On Fri, 2007-06-08 at 20:22 -0400, Jeffrey Stedfast wrote:
> > [Ross wrote]
> > Second question: even if it creates a folder, does it need to stick
> > around for the folder creation to finish?  I think I remember seeing
> > that camel was single-threaded
> 
> not true...
> 
> > , relying on the client app to do
> > threading.  Would there be a way to multi-thread this somewhere
> (either
> > in camel or in the app)?  Obviously doing so would complicate
> things,
> > because at some point one might need to block (e.g., if I move a
> message
> > from folder A to B and then switch the UI to look at B).
> 
> okay, I think you need to familiarize yourself with Camel's API before
> we discuss anything further :)
> 
http://www.go-evolution.org/Mail_Threading begins
"The Camel API is blocking and synchronous"
although it then goes on to qualify this:
"Custom Threads
Two tasks inside Camel use threads internally in order to implement a
cancellable api ontop of a non-cancellable one."

Further
"Mail-OPS
mail-ops.h contains asynchronous versions of varous Camel api's"
It sounds as if mail-ops is outside of Camel, however.

So it sounds as if Camel could (in principle) respond to a move request
by issuing the appropriate IMAP command and then, starting a thread to
do the other activities (indexing the target folder and deleting the the
message from the  source folder) and return.  It would then block on
operations that attempted to access the target folder until the other
operations completed.

I think this could be called a syncronous API, though perhaps that's a
stretch.

On the other hand, http://www.go-evolution.org/Camel.Operation does not
sound like a bocking syncronous API at all, so maybe the statement
quoted at the top is just obsolete?

So, first of all I'm confused about the nature of Camel's API and
operation as far as threading and syncronicity.  
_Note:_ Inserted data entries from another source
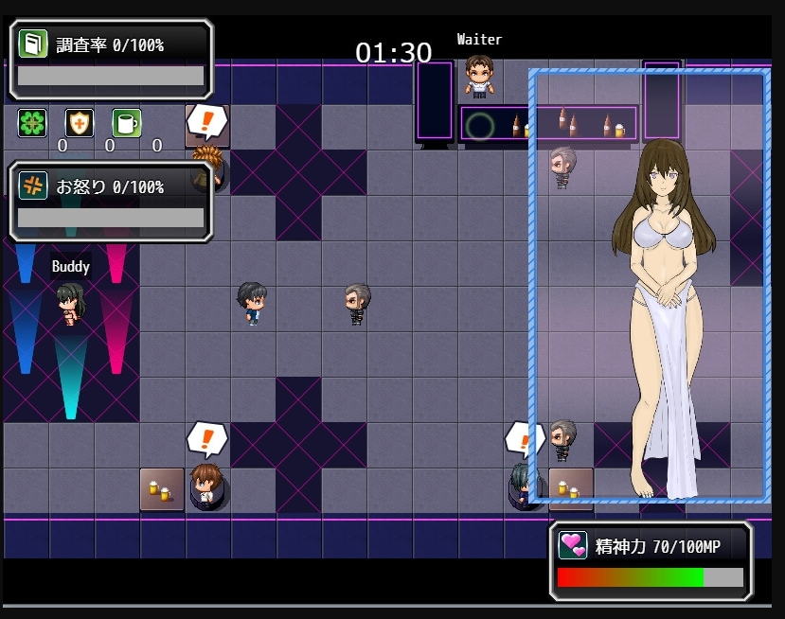785x619 pixels.
Task: Select the anger mark icon on お怒り panel
Action: pos(31,186)
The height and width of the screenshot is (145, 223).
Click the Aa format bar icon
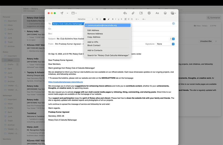tap(157, 13)
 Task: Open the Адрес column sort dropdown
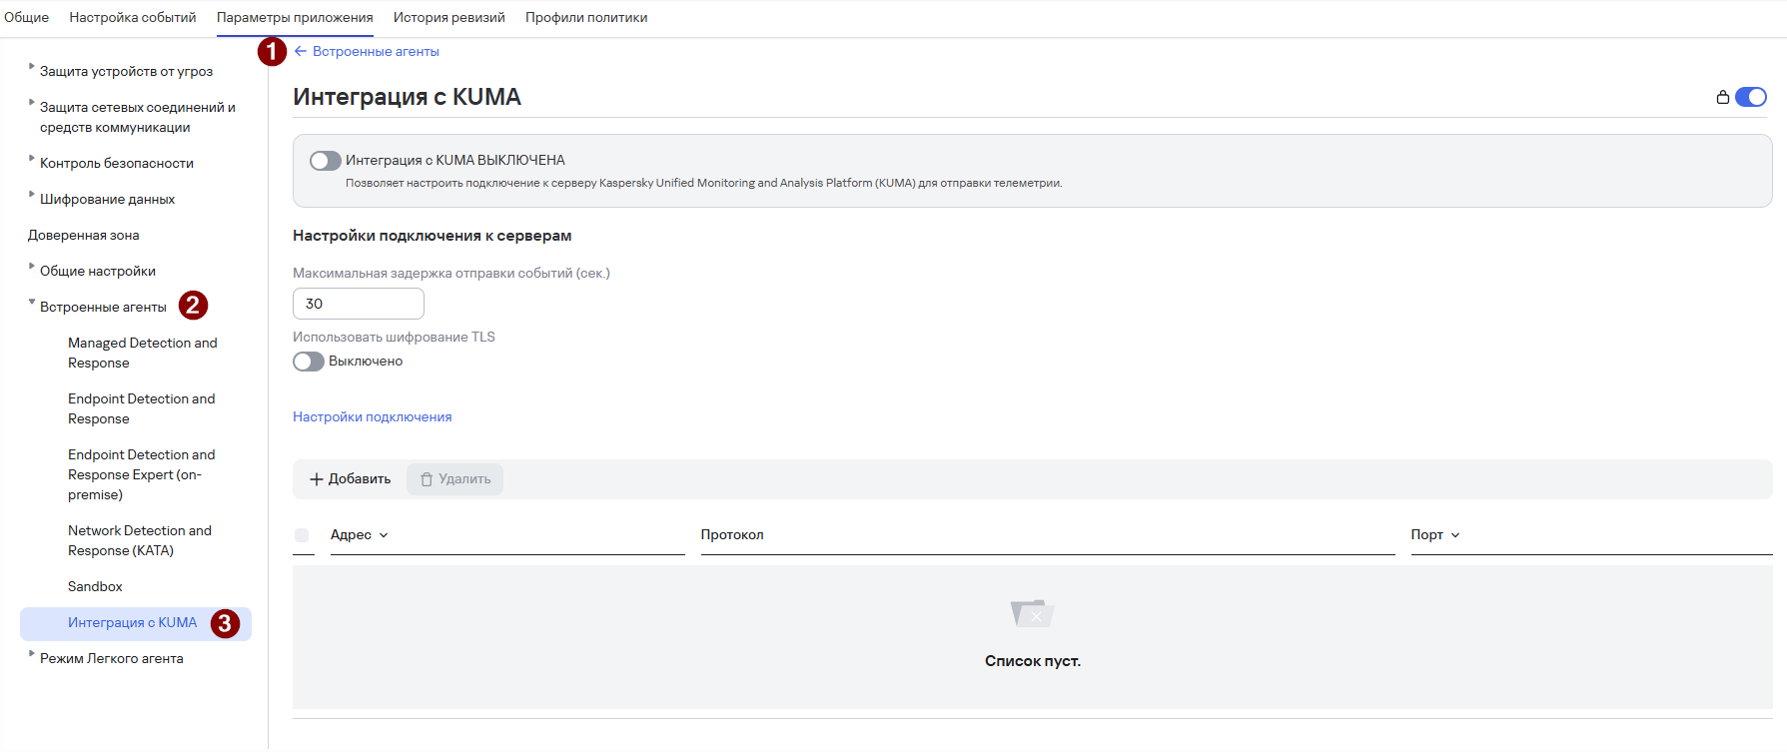click(x=384, y=535)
Second, I don't have a sense of whether its features are historical
accidents (camel was implemented in a simple way and evo then used it as
it was) or the result of some deliberate design decisions.  Blocking
syncronous operations are simpler to implement, to use, to debug, and to
understand, so they clearly have some advantages.   But it seems that
the entire application (evolution) does not have that character, so the
benefits of that simplicity end up lost anyway.